[[ Text shown open ]]

|ENG||Aztec sweet herb, bushy lippia|
|SK||lípia sladká, aztécky cukor|
|CZ||lípie sladká, aztécký cukr|
|PL||Lippia krzaczasta, Słodkie ziele Azteków|
Order: Lamiales, Farmily: Verbenaceae, Genus: Phyla
This plant has historically been used as a natural sweetener (or ,as a home sweetener for herbal tea) and like medicinal herb (to treat bronchitis and indigestion).
The sweet taste is caused by a sesquiterpene compound called hernandulcin, which was discovered in 1985 and named for Francisco Hernández, the Spanish physician who first described the plant in the sixteenth century. Sweet leaves herb of Lippia dulcis, also contain camphor which has a bitter taste and is toxic in large doses to the nervous system especially in children and small animals.
The leaves are harvested as and when required. They are used in its fresh or dried form.
Phyla dulcis is a species of perennial herb that is native to southern Mexico, the Caribbean (Cuba, Hispaniola, and Puerto Rico), Central America, Colombia, and Venezuela. It is known by several common names, including Aztec sweet herb, bushy lippia, honeyherb, hierba dulce, and tzopelic-xihuitl (Nahuatl).
Phyla dulcis can reach a height of 4–6 meters. The leaves are 1–4 cm long. This plant is generally cultivated in well-drained soil with a pH range between 6.0 and 8.0. The dark green, egg-shaped leaves may turn brown-purple in bright sun and have a dark crimson stem. The flowers are white, oblong-shaped, 2–4 mm long, produced in erect spikes.
Why to have the plant in your garden:
The herb is a low creeper that grows fast and is relatively hardy once it has settled. The leaves and stalks can be eaten like a candy owing to its natural sweetening ingredient. It is used in fruit salads and other culinary recipes, being a natural sweetener.

[[ Text shown closed ]]
[[ Data block open ]]

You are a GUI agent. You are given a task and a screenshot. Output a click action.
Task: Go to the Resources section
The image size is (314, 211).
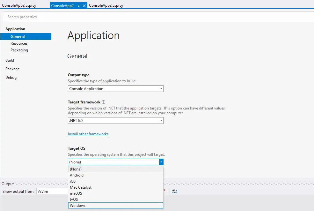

[[ Data block closed ]]

> Things to do
• a. Using the Aztec sweet herb page, rewrite the paragraph that begins "Phyla dulcis is a species of perennial herb" as a short list that keeps its main facts.
• b. From the Aztec sweet herb page, reproduce word for word the passage starting with "Why to have" and going on through "a natural sweetener.".

> Responses in order
• a.
- Phyla dulcis is a perennial herb.
- It is native to southern Mexico, the Caribbean (Cuba, Hispaniola, Puerto Rico), Central America, Colombia and Venezuela.
- Its common names include Aztec sweet herb, bushy lippia, honeyherb, hierba dulce and tzopelic-xihuitl (Nahuatl).

• b.
Why to have the plant in your garden:
The herb is a low creeper that grows fast and is relatively hardy once it has settled. The leaves and stalks can be eaten like a candy owing to its natural sweetening ingredient. It is used in fruit salads and other culinary recipes, being a natural sweetener.